(Records taken from a collection)
* * * * *

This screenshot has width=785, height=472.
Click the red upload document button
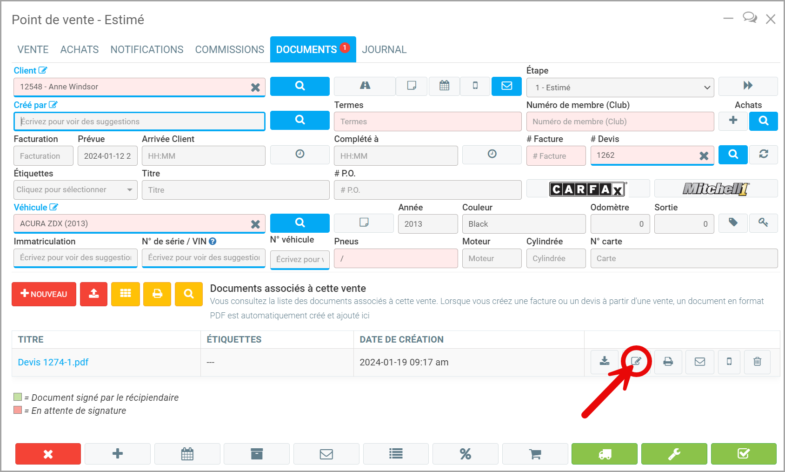coord(94,294)
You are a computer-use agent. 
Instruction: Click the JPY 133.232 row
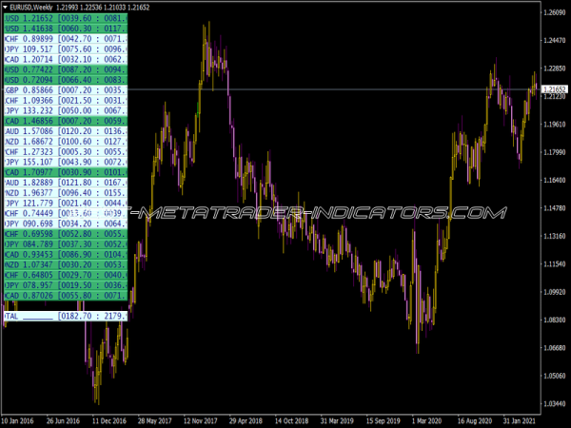coord(65,111)
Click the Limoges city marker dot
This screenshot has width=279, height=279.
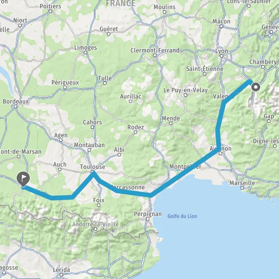[86, 53]
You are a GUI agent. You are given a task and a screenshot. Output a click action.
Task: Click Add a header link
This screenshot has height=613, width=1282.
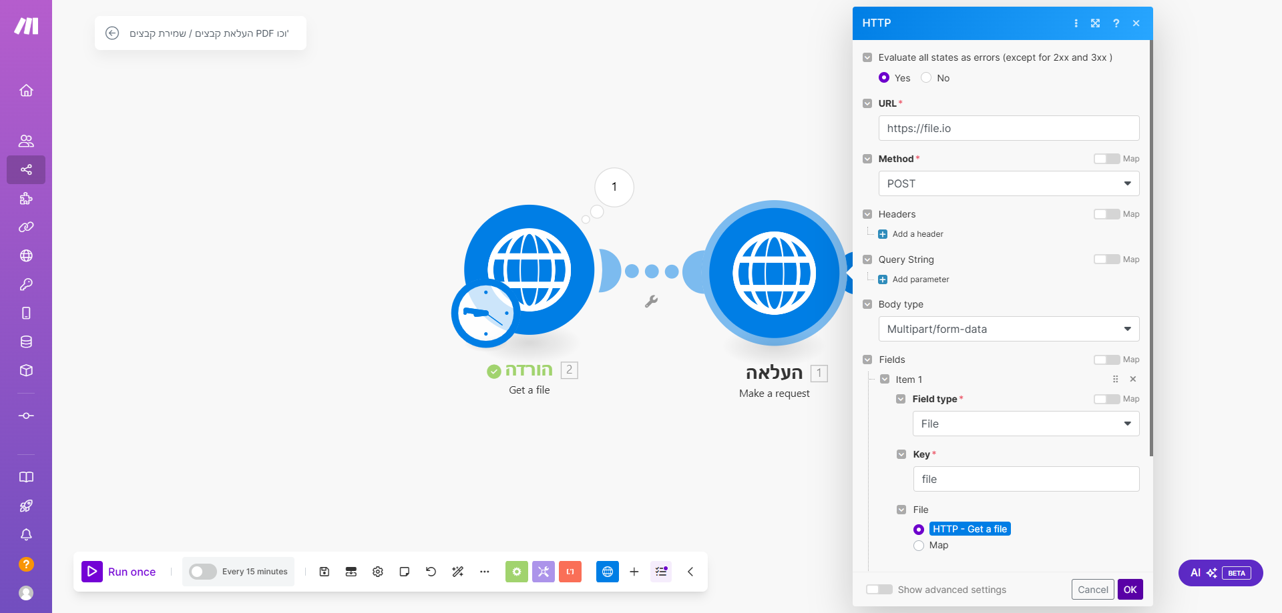tap(917, 234)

* * * * *

**Request**
Could you lay out the text of all the records above as a numbered list, with blank lines and the pictures omitted?

**Reply to the task**
1. This screenshot has width=785, height=472.
2. Click the red upload document button
3. coord(94,294)
4. You are a computer-use agent. 
5. Instruction: Click the JPY 133.232 row
6. coord(65,111)
7. Click the Limoges city marker dot
8. This screenshot has width=279, height=279.
9. [86, 53]
10. You are a GUI agent. You are given a task and a screenshot. Output a click action.
11. Task: Click Add a header link
12. This screenshot has height=613, width=1282.
13. tap(917, 234)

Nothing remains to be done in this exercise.